Joshua Burd//April 27, 2012

Central Jersey industrial market enjoys strong quarter

Joshua Burd//April 27, 2012

Industrial tenants continued to flock to large, high-quality buildings in the Exit 8A and Exit 7A submarkets, according a first-quarter market report by Jones Lang LaSalle.

Industrial tenants continued to flock to large, high-quality buildings in the Exit 8A and Exit 7A submarkets, according a first-quarter market report by Jones Lang LaSalle.

The two submarkets along the New Jersey Turnpike recorded 3 million square feet of lease signings in the first three months of the year, researchers at the firm’s Hasbrouck Heights office found. That includes about 2.1 million square feet in transactions in March alone.

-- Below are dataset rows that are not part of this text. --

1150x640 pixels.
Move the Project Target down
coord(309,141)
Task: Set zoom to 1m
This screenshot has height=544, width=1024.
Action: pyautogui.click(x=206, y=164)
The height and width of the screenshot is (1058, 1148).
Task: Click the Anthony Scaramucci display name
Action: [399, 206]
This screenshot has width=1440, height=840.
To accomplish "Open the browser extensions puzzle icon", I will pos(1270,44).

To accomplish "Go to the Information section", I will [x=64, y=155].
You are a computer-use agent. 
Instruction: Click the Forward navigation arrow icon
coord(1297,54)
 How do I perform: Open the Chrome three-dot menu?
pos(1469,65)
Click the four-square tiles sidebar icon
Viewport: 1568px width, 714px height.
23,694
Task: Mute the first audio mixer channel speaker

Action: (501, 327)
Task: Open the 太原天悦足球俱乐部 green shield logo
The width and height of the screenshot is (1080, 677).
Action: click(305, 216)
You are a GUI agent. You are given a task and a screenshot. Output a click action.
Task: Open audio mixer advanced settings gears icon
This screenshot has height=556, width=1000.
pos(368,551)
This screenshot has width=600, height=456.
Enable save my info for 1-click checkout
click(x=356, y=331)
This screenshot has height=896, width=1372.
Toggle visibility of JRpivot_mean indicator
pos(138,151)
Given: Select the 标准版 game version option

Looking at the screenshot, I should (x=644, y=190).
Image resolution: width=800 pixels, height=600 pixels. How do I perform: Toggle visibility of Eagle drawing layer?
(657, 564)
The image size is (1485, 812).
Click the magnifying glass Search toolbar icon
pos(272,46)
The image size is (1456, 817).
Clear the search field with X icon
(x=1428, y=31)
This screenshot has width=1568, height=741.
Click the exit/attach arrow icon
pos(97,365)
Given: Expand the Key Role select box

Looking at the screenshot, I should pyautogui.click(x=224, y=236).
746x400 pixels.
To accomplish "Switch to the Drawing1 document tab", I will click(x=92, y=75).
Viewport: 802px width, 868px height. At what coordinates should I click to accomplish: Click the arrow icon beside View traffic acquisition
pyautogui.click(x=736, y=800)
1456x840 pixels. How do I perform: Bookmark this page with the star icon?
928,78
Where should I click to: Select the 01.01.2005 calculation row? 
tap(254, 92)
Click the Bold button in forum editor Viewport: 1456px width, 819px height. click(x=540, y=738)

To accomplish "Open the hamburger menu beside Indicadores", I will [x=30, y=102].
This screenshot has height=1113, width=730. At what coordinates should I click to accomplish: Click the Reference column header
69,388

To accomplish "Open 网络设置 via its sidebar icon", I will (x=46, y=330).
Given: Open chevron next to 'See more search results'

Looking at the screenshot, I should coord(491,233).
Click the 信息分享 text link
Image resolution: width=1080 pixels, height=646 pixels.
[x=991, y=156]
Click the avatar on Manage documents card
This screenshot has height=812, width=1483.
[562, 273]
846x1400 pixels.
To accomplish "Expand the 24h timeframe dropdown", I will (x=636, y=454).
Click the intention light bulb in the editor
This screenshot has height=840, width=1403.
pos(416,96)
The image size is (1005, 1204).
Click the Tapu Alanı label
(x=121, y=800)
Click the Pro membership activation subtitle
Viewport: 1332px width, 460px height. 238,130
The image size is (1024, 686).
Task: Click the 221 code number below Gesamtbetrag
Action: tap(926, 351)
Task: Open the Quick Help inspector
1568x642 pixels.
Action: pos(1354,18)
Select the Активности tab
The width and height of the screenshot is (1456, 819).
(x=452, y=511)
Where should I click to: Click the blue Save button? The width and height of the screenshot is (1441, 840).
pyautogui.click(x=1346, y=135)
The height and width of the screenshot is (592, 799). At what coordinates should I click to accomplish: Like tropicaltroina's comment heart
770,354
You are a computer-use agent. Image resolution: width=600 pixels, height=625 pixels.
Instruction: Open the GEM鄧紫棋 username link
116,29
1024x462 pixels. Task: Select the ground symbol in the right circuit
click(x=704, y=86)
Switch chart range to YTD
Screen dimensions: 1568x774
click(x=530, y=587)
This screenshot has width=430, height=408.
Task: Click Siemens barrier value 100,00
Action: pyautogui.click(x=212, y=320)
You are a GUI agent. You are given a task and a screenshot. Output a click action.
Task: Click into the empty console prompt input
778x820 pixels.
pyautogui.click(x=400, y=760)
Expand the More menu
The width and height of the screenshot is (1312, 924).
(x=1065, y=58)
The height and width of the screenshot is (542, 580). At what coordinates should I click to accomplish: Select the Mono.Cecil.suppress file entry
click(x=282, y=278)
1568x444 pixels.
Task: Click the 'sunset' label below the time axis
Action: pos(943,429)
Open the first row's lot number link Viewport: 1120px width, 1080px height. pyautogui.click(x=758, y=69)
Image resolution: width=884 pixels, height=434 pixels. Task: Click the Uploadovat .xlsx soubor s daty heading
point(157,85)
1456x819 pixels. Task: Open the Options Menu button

“You’re going to see an extraordinary amount of absorption down there in the current quarter or the next quarter,” said Rob Kossar, the firm’s managing director. “And even the large bulk spaces that are available all have activity on them.”

While many other submarkets had tepid first-quarter activity, total available space in the 8A and 7A submarkets fell about 21.5 percent and 18 percent, respectively, according to the report. And, Kossar said, interest in the region’s large class A spaces has continued through April, adding that “most of them will be gone by the end of the quarter.”

The demand could create opportunity for class B and C buildings, while also paving the way for speculative development in the area, Kossar said. New construction has been more prominent in northern New Jersey since the recession, but “we see a lot of buildings in the pipeline” in the central part of the state.

“In 8A and 7A, nobody has stepped up yet and done the big announcement or the big groundbreaking, but there’s a lot of people talking about (speculative) buildings down there just to be first,” Kossar said. “It’s going to happen.”

Much of the new demand is being driven by consumer products companies that are finally gearing up for a long-awaited surge in consumption, said Alex Klatskin, general partner at Forsgate Industrial Partners. The firm, which owns 6 million square feet of industrial space in the 8A submarket, saw demand start to surge late last year.

Klatskin said tenants are finally ready to invest in large, newer space. That led the firm, in the fourth quarter, to have its best quarter in about six years, and activity has remained strong in early 2012, he said.

During the recession, “people only made real estate decisions to save money,” Klatskin said. “It’s the only reason they did something, and when you do that, it usually means taking less space. Today, they’re doing it because they’re trying to grow their businesses, and that usually means more space.”